— start of TEXT —

After the Great Recession, it seemed the appetite for publicly financing new sports stadiums had mostly waned. Since 2010, just 14% of the $16 billion spent on stadiums was publicly financed, according to an analysis of a University of Chicago study.
But over the next decade, many of the 30- and 40-year leases for the taxpayer-funded facilities will be up for renewal. And governments and team owners will have to decide whether it’s better to remodel the old stadiums or build new ones. That decision will largely come down to how well the venues have been maintained over the years, said Marty Conway, a sports business expert.
In Nashville, for example, Burke Nihill, president and CEO of the Tennessee Titans NFL team, said that city-owned Nissan Stadium has had water infiltration issues that have been worked on since 2015 and that utilities at the site are near the end of their useful life because of inefficient water pumping through old pipes. What’s more, the stadium has not had any renovations since it was built in 1997.
“Just understanding that the condition of this building, the increasing NFL standards and really all standards for building [means] that we had to stop plugging holes and come up with a comprehensive solution,” he told The Tennessean.

— end of TEXT —

→ **SET PROBLEM**:
In the stadium financing text, what share of the money spent on stadiums since 2010 was publicly financed? The listing below comes from a separate source and is unrelated to the stadium text.

— start of RECORDED INFORMATION —

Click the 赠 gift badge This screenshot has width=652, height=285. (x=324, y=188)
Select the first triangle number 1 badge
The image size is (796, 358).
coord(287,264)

— end of RECORDED INFORMATION —

→ **ANSWER FOR THIS EXERCISE**:
14% of the $16 billion.